One question in my book is to prove the continuity of a subset of $C[0,1]$ (continuous real functions on [0,1]) with metric $d(f,g) = sup_{x\in[0,1]} |f(x)-g(x)|$. However, I am not sure on how to continue. The subset in question is $\{f \in C[0,1] | f(a) = 0 ~ \forall a \in A \}$ where $A \subseteq [0,1]$.
I've tried the limit point approach. We have not had limit points' relations to sequences yet, so I'd like to avoid that. The definition of limit points is given as "a point $x$ in a metric space $X$ is a limit point of $A \subseteq$ X if $\forall \epsilon > 0~ (B_\epsilon(x)-\{x\})\cap A \not= \emptyset$". The subset A in the definition would be $\{f \in C[0,1] | f(a) = 0 ~ \forall a \in A \}$ in this question.
So then I let $f_0 \in C[0,1]$ be a limit point of $\{f \in C[0,1] | f(a) = 0 ~ \forall a \in A \}$ and $\epsilon > 0$. By definition of a limit point, I can define a function $f_1 \in (B_\epsilon(f_0)-\{f_0\}) \cap \{f \in C[0,1] | f(a) = 0 \forall a \in A\}$. This means that $f_1 \in B_\epsilon(f_0), f_1 \notin \{f_0\} (\text{which means} f_1 \not= f_0)$ and $f_1(a) = 0~\forall a \in A$.
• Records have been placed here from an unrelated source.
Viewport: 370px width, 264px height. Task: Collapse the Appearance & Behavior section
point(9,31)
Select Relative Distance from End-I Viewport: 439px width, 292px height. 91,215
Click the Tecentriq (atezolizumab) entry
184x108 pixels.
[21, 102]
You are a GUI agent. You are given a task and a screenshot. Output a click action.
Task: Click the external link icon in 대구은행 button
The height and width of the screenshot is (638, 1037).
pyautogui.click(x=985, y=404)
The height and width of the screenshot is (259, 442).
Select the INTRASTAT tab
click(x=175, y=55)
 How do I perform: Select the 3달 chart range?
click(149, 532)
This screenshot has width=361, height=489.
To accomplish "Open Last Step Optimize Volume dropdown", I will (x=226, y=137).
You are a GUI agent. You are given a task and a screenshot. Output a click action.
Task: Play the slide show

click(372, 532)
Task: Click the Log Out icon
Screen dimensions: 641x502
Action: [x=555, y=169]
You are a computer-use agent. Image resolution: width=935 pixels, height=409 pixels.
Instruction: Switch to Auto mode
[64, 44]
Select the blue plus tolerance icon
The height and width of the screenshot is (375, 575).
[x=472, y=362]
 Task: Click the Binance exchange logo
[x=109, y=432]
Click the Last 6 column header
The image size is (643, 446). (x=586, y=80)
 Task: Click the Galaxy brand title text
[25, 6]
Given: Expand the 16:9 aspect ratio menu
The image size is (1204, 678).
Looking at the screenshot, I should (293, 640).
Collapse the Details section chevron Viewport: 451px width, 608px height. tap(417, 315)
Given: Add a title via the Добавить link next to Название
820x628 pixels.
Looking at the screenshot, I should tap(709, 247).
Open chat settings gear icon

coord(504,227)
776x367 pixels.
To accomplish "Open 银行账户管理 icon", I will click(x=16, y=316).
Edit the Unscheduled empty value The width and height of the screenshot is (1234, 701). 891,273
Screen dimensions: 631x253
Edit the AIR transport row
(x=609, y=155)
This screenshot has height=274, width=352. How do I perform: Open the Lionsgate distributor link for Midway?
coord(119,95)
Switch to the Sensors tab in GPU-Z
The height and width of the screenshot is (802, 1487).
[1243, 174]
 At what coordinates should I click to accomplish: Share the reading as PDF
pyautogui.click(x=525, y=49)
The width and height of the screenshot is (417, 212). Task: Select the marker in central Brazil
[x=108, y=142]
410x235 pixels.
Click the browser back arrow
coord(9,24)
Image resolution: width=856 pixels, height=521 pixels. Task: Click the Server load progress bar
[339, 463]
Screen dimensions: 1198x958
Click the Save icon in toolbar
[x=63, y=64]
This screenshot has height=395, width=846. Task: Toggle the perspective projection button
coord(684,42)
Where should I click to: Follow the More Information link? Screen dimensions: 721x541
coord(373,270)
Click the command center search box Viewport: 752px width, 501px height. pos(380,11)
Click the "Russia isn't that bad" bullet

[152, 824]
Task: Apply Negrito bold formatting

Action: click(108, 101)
$f_1 \in B_\epsilon(f_0)$ implies $d(f_1, f_0) < \epsilon$, hence $sup_{x\in[0,1]} |f_1(x) - f_0(x)| < \epsilon$ but this is where I get stuck. First of all, the values of x are taken over [0,1] and only something of the values of $f_1(x)$ where $x\in A$ is known and I do not see how to prove that $f_1$ is in the subset, which will prove that the subset is closed. I hope someone can help me out.
Another possibility might be to prove that $C[0,1] - \{f \in C[0,1] | f(a) = 0 ~ \forall a \in A \}$ is open, but I do not get any further using this approach either. Taking a subset of continuous functions instead of a set of numbers confuses me.